Nel lancio di una nuova famiglia di Btp “tricolori” s’intravvedono almeno due linee strategiche intrecciate. La prima è forse la più visibile nella nota del Mef che ha annunciato per il 5-9 giugno una prima tranche di di Btp “Valore” espressamente rivolti al pubblico “retail” dei risparmiatori individuali. I dati tecnici anticipati sono la scadenza quadriennale, un tasso al momento non definito ma crescente nel tempo e un premio fedeltà per chi terrà i titoli in portafoglio per l’intera durata.
Tutto sembra convergere nell’intento di offrire alle famiglie italiane uno strumento d’investimento calato nell’attualità economico-finanziaria, caratterizzata da inflazione, tassi in crescita (dopo una lunga fase-zero) e mercati molto volatili in tutti i segmenti. Il risultato è che ancora lo scorso marzo la raccolta bancaria (depositi e obbligazioni) si attestava al si sopra dei 2mila miliardi di euro. Uno “zoccolo duro” tranquillizzante sul versante della stabilità creditizia; meno su quello dell’efficienza/efficacia di questa mega-risorsa per la crescita.
Il Btp “Valore” mira dunque a “scongelare” il risparmio che le famiglie trattengono liquido nonostante l’evidente effetto-erosione dell’inflazione, Il “buono” avrà un rendimento che sarà diverso dallo zero dei conti correnti bancari o postali, a fronte del rischio della Repubblica italiana. Non coprirà l’inflazione attesa e si confronterà con tassi di mercato in decisa crescita: ma nel termine “medio” di quattro anni, il piccolo investitore avrà la certezza di incassare il capitale nominale, il rendimento e una maggiorazione finale. Da parte di uno Stato che torna suo malgrado a essere “banchiere” è certamente una proposta non simbolica: in parte in concorrenza interna (il BancoPosta offre “buoni” dalle caratteristiche confrontabili); in parte con il sistema bancario, che però ha in vetrina principalmente fondi comuni e polizze (la cui redditività può essere più altra ma è più esposta ai rischi di mercato; ciò che rende anche più bassa la protezione del capitale rispetto ai titoli statali).
È vero che uno Stato indebitato come quello italiano trae un beneficio netto dall’inflazione, vedendo diluite le sue passività: il “valore” distribuito dei nuovi Btp è dunque una parziale “restituzione”. Il gioco sembra diventare più “win-win” – fra Stato e contribuenti/risparrmiatori – laddove un collocamento di Btp presso risparmio “nazionale” è un segnale di forza relativa quando l’era dei tassi zero si è conclusa. L’Italia resta un Paese ad alto debito pubblico ma anche ad alto risparmio privato.
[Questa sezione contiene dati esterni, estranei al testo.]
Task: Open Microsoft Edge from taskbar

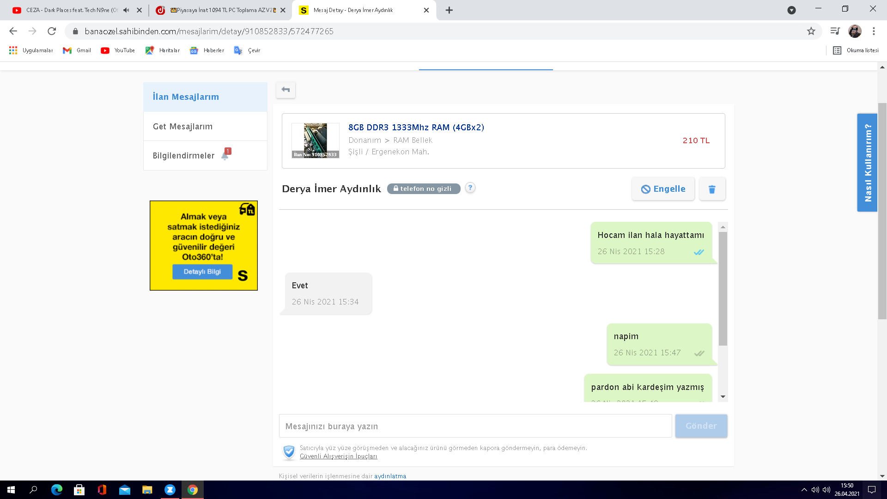Action: pyautogui.click(x=57, y=490)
L’approccio della sinistra (da ultimo del ministro Roberto Gualtieri, oggi in parte ripreso dalla nuova leader Pd Elly Schlein) è noto: quel “giacimento” andrebbe sfruttato a fondo per via fiscale, attraverso una tassazione patrimoniale. Un Governo di centrodestra è certamente ortodosso nel seguire le vie del mercato per mobilizzare i risparmi “tricolori”. Con una finalità collaterale: evitare che – attraverso i mille canali di una globalizzazione depotenziata ma non demolita – il risparmio degli italiani vada a finanziare gli sviluppi altrui e i redditi di intermediari non italiani.